50. A method of reversibly delaying puberty in a prepubescent human female subject comprising administering to the subject an effective amount of a composition comprising a recombinant human Mullerian Inhibiting Substance (rhMIS) protein, wherein the recombinant human MIS protein is comprises amino acid residues 25-560 of SEQ ID NO. 4, or a protein at least 85% sequence identity to SEQ ID NO: 4, and wherein the amino acid residue 450 of SEQ
ID NO: 4 is changed from a Q to R or a conservative amino acid of R.

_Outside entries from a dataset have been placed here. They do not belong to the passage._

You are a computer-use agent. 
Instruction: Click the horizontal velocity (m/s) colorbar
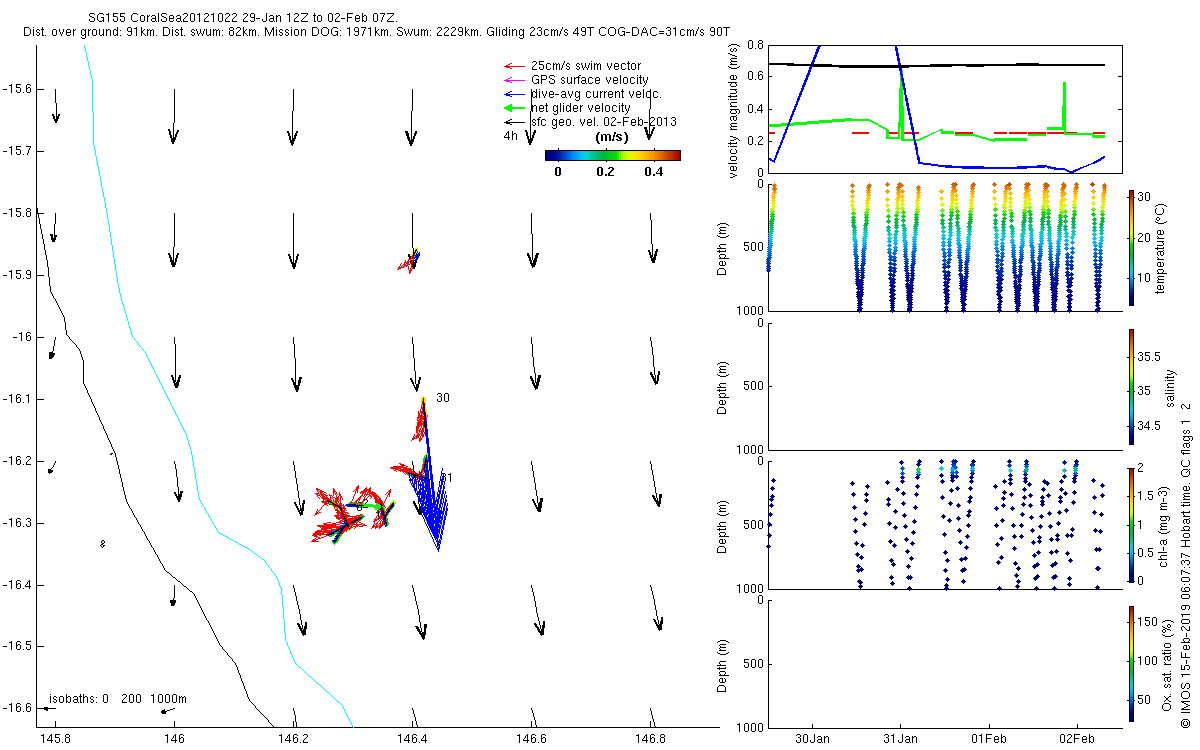pyautogui.click(x=612, y=155)
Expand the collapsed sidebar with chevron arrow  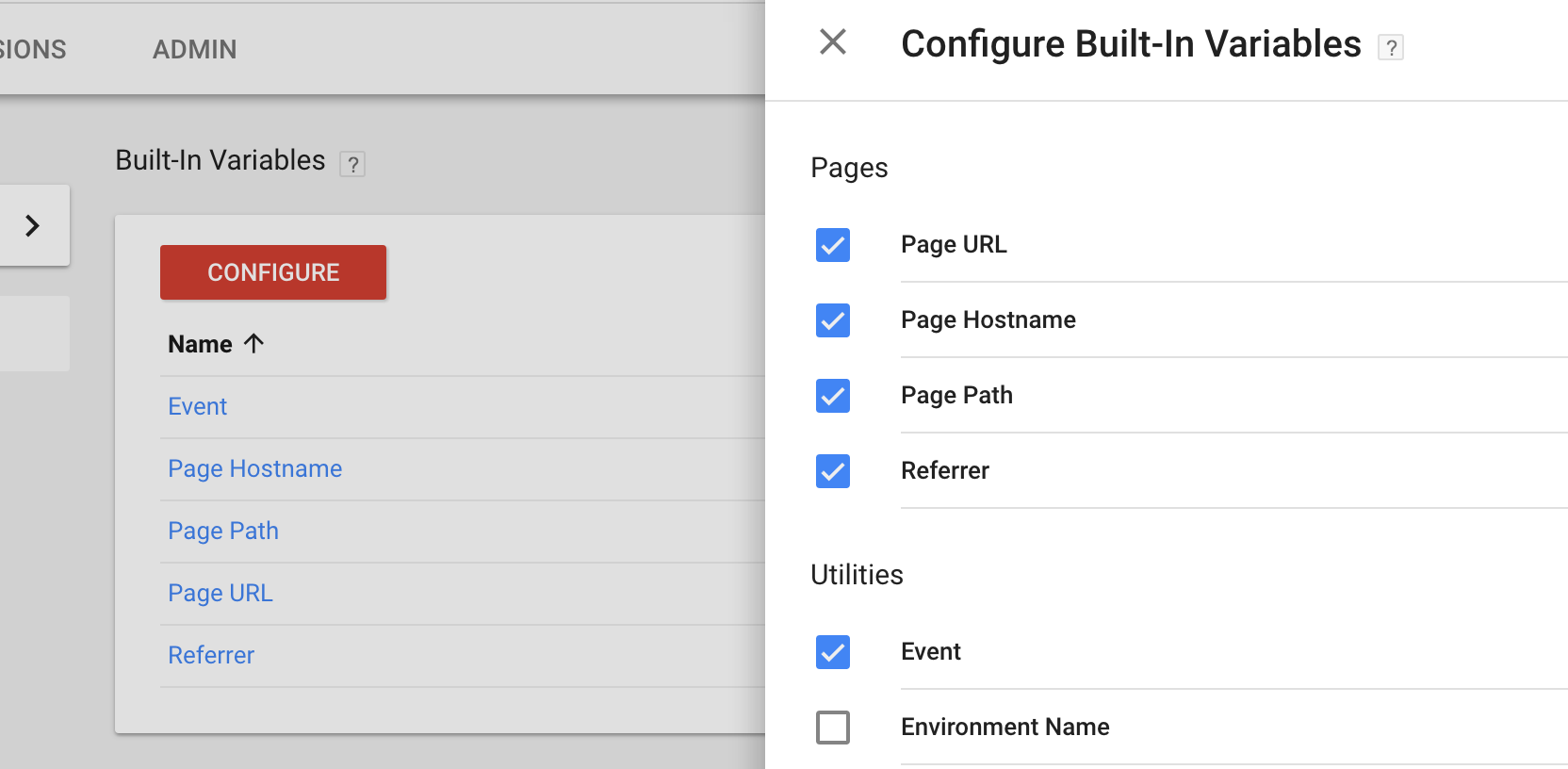[x=33, y=225]
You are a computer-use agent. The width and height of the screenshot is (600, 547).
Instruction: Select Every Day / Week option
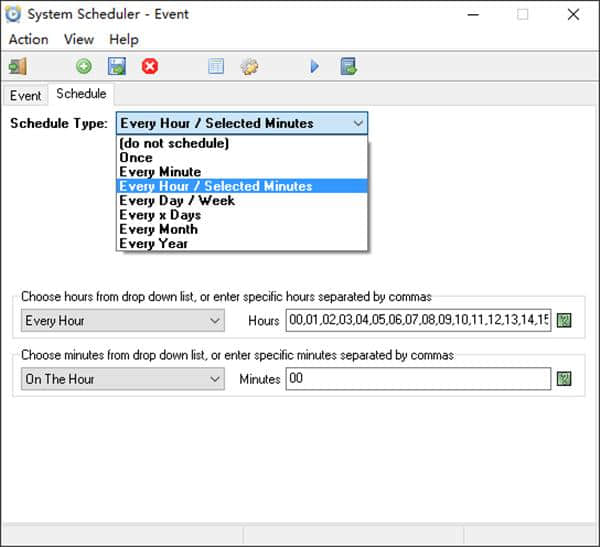click(177, 200)
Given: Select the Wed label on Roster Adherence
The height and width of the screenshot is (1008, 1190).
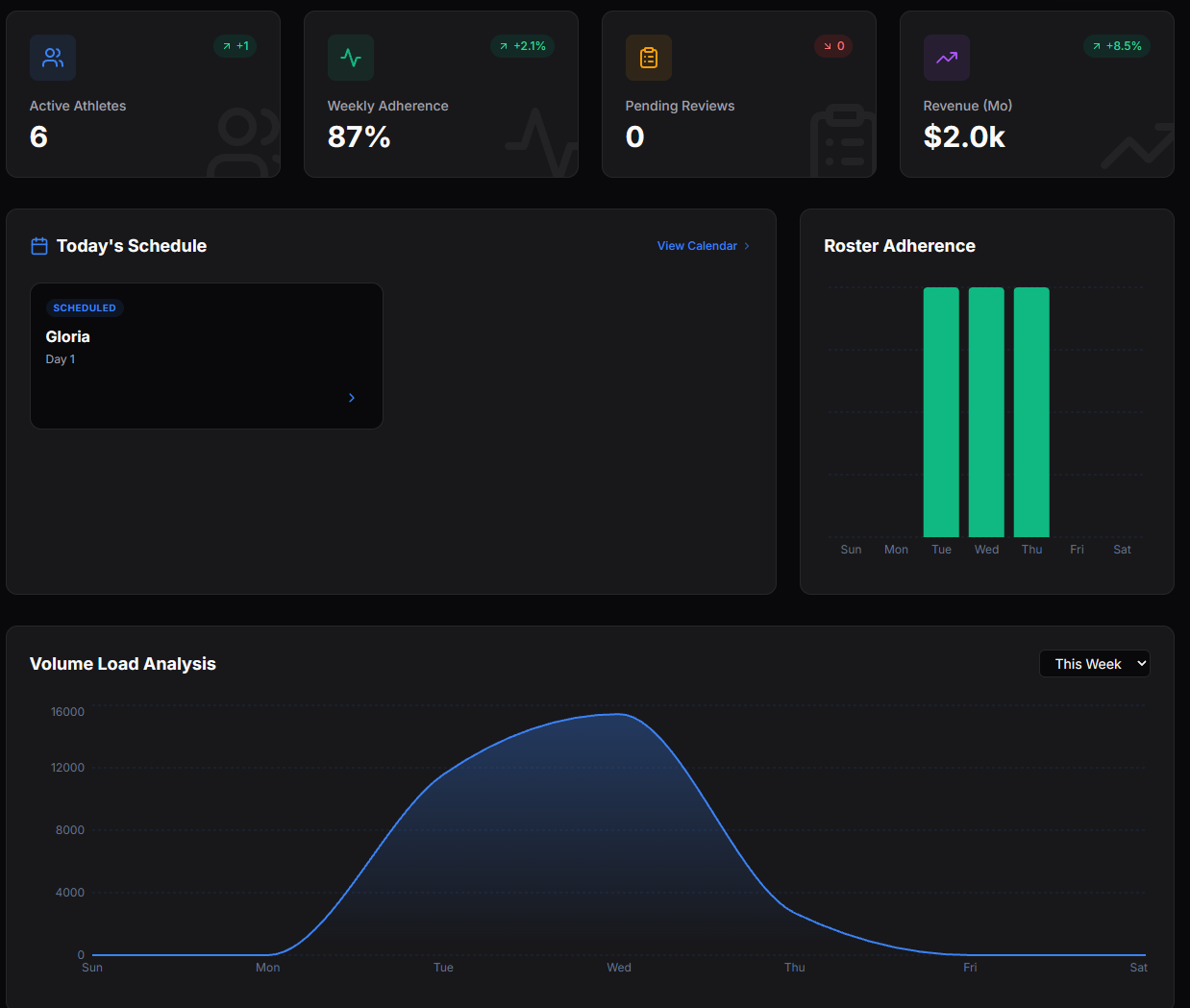Looking at the screenshot, I should coord(986,549).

51. The method of claim 50, wherein the rhMIS protein is produced from a rhMIS proprotein comprising a non-MIS leader sequence in place of amino acids 1-24 of SEQ ID
NO: 4, and an amino acid sequence having at least 85% sequence identity to amino acids 25-560 of SEQ ID
NO: 4 and wherein amino acid residue 450 of SEQ ID NO: 4 is changed from a Q
to R a conservative amino acid of R.

52. The method of claims 50 or 51, wherein the conservative amino acid of R
is a K.

53. The method of claim 50, wherein the rhMIS protein comprises a protein having an amino acid sequence of at least 19-554 of SEQ ID NO: 7, or a protein at least 85%
sequence identity to SEQ ID NO: 7.

54. The method of any of claims 50-53, wherein the rhMIS protein comprises a protein having an amino acid sequence of at least 19-554 of SEQ ID NO: 7, or a protein at least 85%
sequence identity to SEQ ID NO: 7, and a non-MIS leader sequence selected from any of SEQ
ID NO: 9-13, or a non-leader sequence having at least 85% sequence identity to any of SEQ ID
NO: 9-13.

55. The method of claim 50, wherein the recombinant human MIS protein is manufactured or produced by a nucleic acid disclosed in WO2015089321.

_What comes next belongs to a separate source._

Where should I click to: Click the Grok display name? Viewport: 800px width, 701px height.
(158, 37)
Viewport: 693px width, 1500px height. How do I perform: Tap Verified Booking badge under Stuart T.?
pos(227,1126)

56. The method of claim 52, wherein the prepubescent human female subject is in need of delaying puberty.

57. The method of claim 56, wherein the prepubescent human female subject in need of delaying puberty has one or more conditions selected from: gender dysphoria, intersex, atypical genitalia at birth, both male and female genitalia at birth, mosaic genetics, Klinefelter syndrome, central precocious puberty (CPP) or peripheral precocious puberty or congenital adrenal hyperplasia (CAH).

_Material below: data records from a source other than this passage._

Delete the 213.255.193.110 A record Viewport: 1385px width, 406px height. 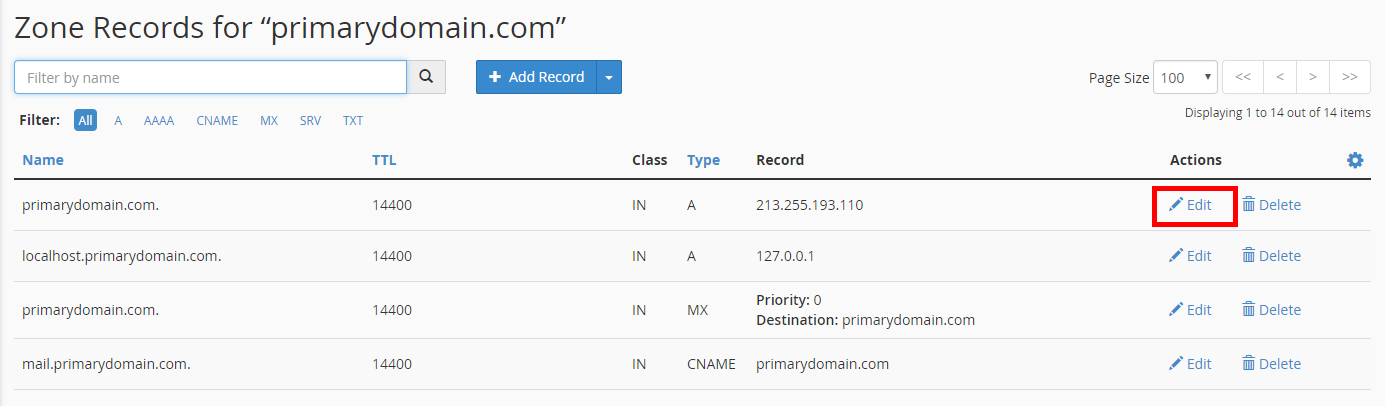[x=1271, y=205]
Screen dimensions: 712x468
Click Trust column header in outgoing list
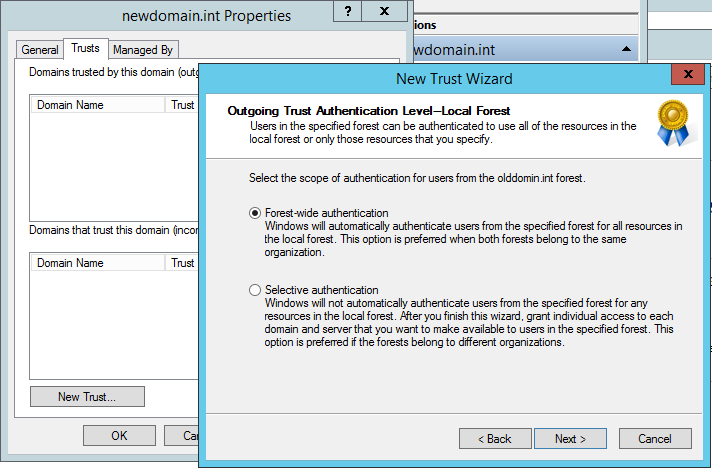coord(182,105)
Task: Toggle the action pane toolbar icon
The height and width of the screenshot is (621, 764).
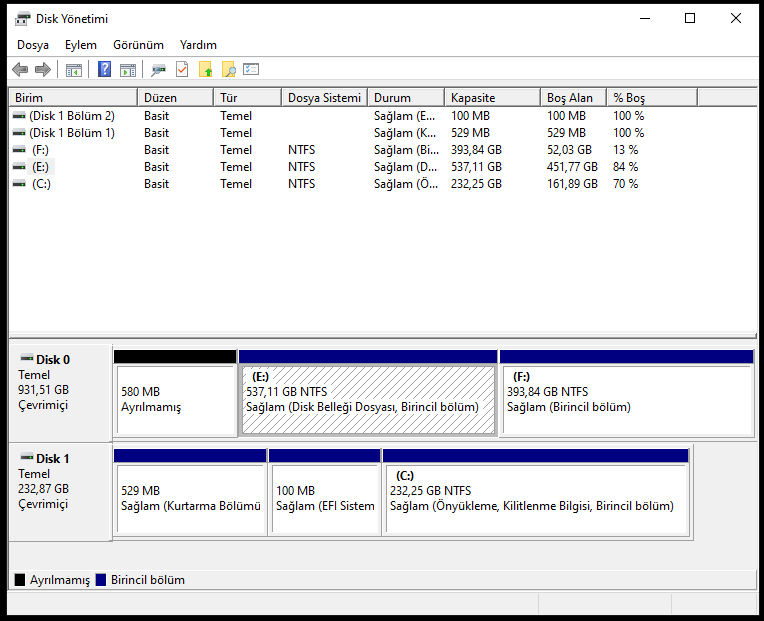Action: (127, 70)
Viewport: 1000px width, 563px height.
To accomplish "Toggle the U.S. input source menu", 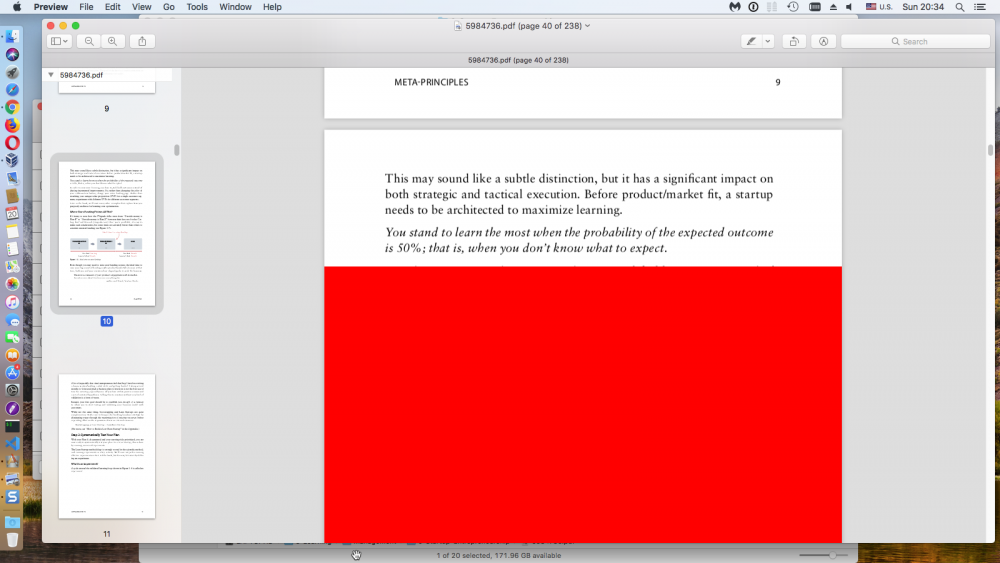I will [x=878, y=7].
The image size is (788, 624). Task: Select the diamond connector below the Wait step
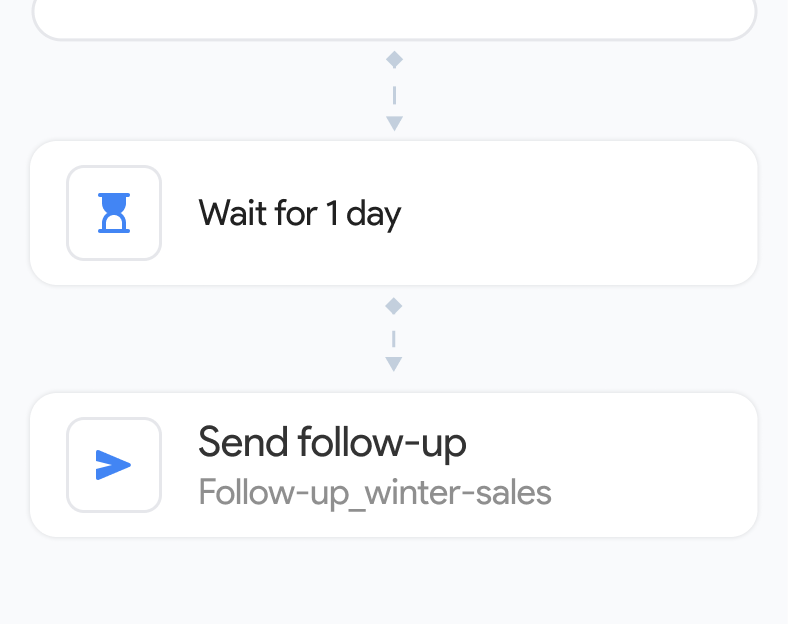(x=394, y=306)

58. A method of detecting anti-fcMIS antibodies or anti-c1MISantibodies in non-human subjects administered a viral vector expressing fcMIS or clMIS comprising a) obtaining a sample from a non-human subject administered a viral vector encoding fcMIS or clMIS, optionally wherein the fcMIS or clMIS comprises the amino acid sequence of SEQ ID NO: 1, SEQ ID NO: 2, SEQ ID NO: 3, SEQ ID NO: 14, SEQ ID NO: 15, SEQ ID

NO:18, or SEQ ID NO: 20;
b) optionally isolating recombinant fcMTS or clMIS, optionally wherein the recombinant fcMIS or clMIS comprises a FLAG tag;
c) adding fcMIS or clMIS to a substrate, optionally wherein the substrate is an ELISA
plate;
d) adding a test sample to the substrate;

e) incubating the substrate with a detectable antibody, optionally wherein the detectable antibody is a goat anti-IgG HRP, and f) performing an enzyme substrate reaction, optionally wherein the enzyme substrate is HRP.

59. The method of claim 58, wherein the test sample is diluted with a blocking buffer before being added to the substrate.

60. The method of claim 58 or 59, further comprising incubating the substrate with Bovine Serum Albumin before the step of adding a test sample to the substrate.

61 The method of any one of claims 58-60, further comprising one or more washing step to remove excess MIS or excess detectable antibody.